Well he was on dry before and my understanding was that a lot of the allergies had to do with the grains rather than proteins. Thank you for your insightful, yet condescending reply, you must be the best dog owner ever.


----------



## GatorBytes (Jul 16, 2012)

I wouldn't think of it as allergies, more like intollerance to processed food with synthetic vitamins and minerals devoid of amino acids and naturally occuring enzymes.

Removing the processed food is a start, and depending on the how toxic the body is will depend on how the individual dog will respond. The liver is probably overloaded resulting in "allergy" like symptoms - itchy skin.

If you really want to make sure you are getting the most natural toxin reduced diet for faster healing, I would suggest that the chicken liver be organic...it is a nominal amount of the diet, a nominal expence - the liver is the filtering system of all weird crud they put in chicken feed (incl. GMO maize, soy)

A good quality fish body oil (3 only) to balance the omega6/3 ratio (re: meat protien high in 6)and raw organic cold pressed coconut oil to assist the body in removing yeasts and bad bacteria that have proliferated in do to carbs and grains (sugars) from the kibble


----------



## Jax08 (Feb 13, 2009)

If your vet thought it is seasonal allergies, which would be pollen related, have you tried local honey? A tsp per day mixed with a little yogurt is the only thing that halted Jax's itching.


----------



## Gilly1331 (Apr 16, 2011)

We switched to raw bc of allergies and have never looked back. Our male couldnt handle any of the kibbles we had tried, would vommit and have liquid poops of all different colors. Vet checked all possibilities and he was healthy other than not tolerating any of the kibbles we tried..it progressed to dry scaley allegator type skin starting in his ears and paws and belly. We switched to raw and everything went away. However we did find out he has a chicken allergy and now we don't feed any raw chicken parts but we feed all other raw proteins. 

Start your pup out on one protein usually chicken or some type of poultry and feed only this protein for 6 weeks or so. You can feed different body parts of the same protein..legs, backs, necks, livers, hearts etc. Then add in a 2nd protein and so on. After about 4-6 months you should see some typ of difference if there was an allergy to the kibble you were feeding.

Good luck.


----------



## Elaine (Sep 10, 2006)

Kettle said:


> Well he was on dry before and my understanding was that a lot of the allergies had to do with the grains rather than proteins. Thank you for your insightful, yet condescending reply, you must be the best dog owner ever.


Wow. You seem to know it all when you say nonsense like this. Allergies can be to any protein your dog has eaten, not just grains. So glad you know it all and I hope you get the help you are looking for because you aren't getting any more from me. Good luck.


----------



## Jax08 (Feb 13, 2009)

Elaine said:


> The raw part has nothing to do with improving your dog's allergies. You need to feed a single protein that he's never had before and usually leave him on it for about 6-8 weeks before adding something else. Here you are feeding three different proteins and chances are he's had two of them before and could be allergic to them already.





Kettle said:


> Well he was on dry before and my understanding was that a lot of the allergies had to do with the grains rather than proteins. Thank you for your insightful, yet condescending reply, you must be the best dog owner ever.

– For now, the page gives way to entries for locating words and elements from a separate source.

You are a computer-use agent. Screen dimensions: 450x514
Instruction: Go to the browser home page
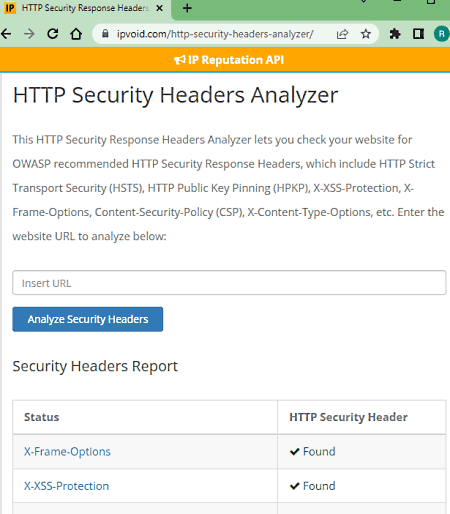tap(76, 34)
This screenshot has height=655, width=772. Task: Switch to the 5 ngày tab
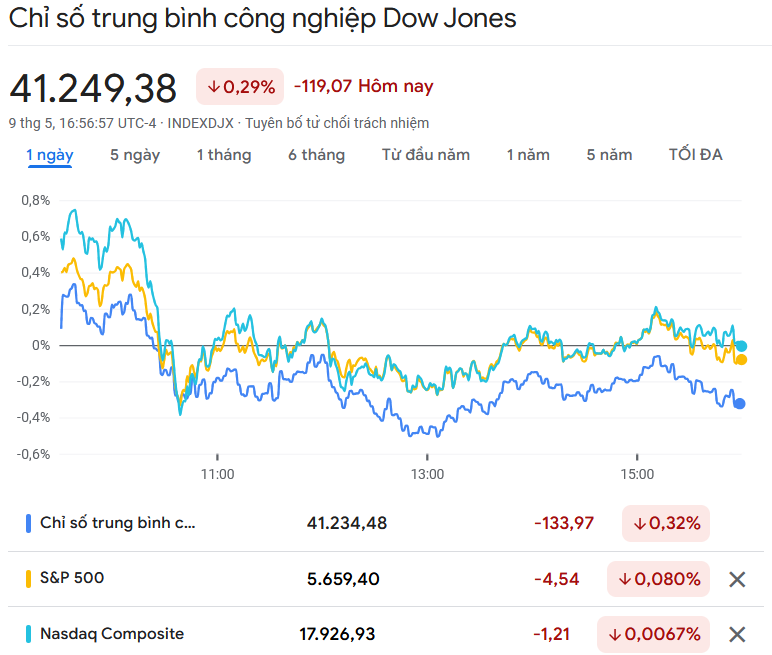click(x=134, y=155)
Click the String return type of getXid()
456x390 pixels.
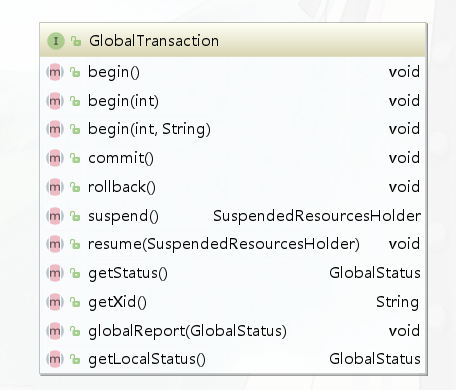(x=397, y=302)
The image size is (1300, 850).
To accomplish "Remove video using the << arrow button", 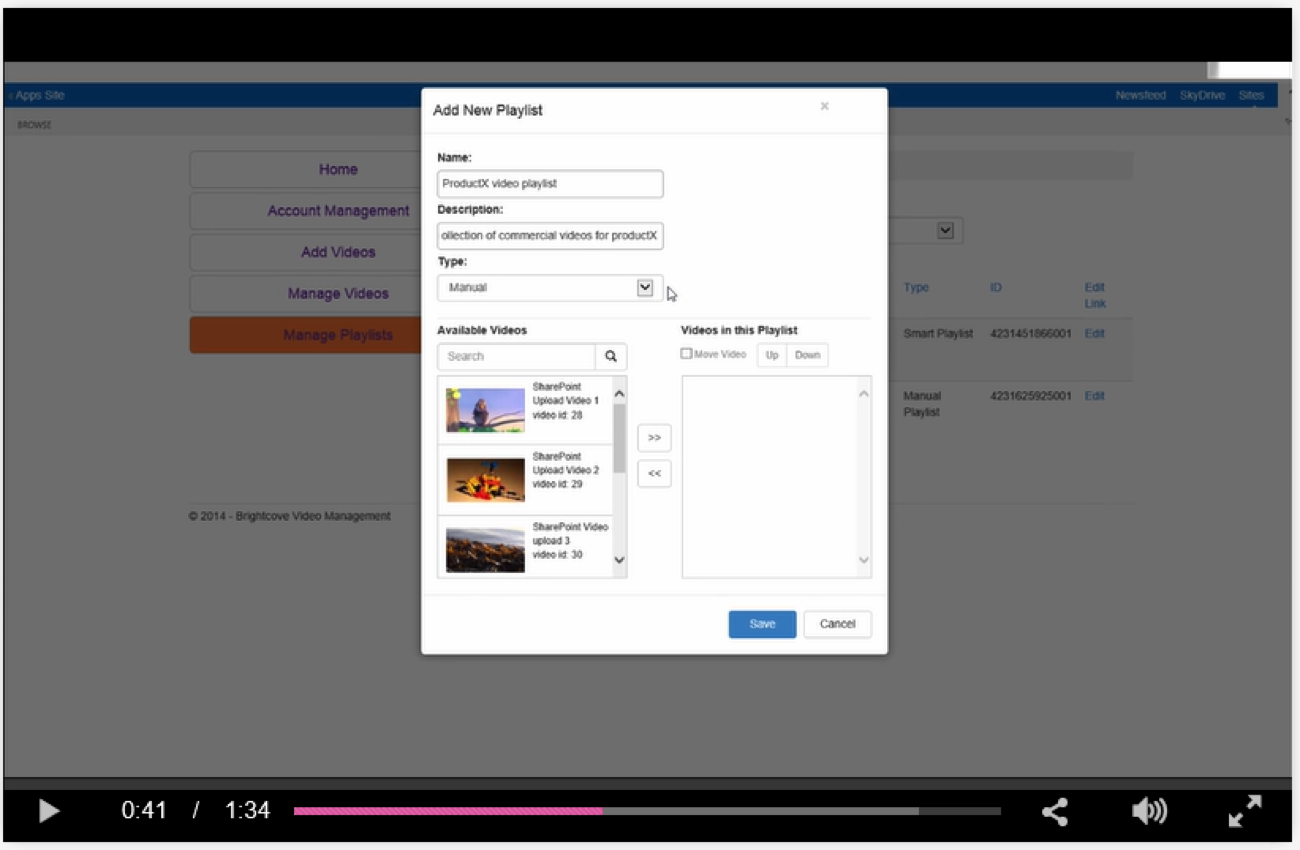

Elaine wasn't being condescending...she was explaining how to do it and why you need to do it that way. My Boxer is fine with all grains but can't have chicken. Proteins, grains...you have to limit it to one at a time as Elaine explained above. RAW doesn't have anything to do with it. You could put him on a LID kibble and still accomplish the same thing.


----------



## 4score (Nov 4, 2011)

Kettle said:


> Well he was on dry before and my understanding was that a lot of the allergies had to do with the grains rather than proteins. Thank you for your insightful, yet condescending reply, you must be the best dog owner ever.


Looks like you received some excellent advice.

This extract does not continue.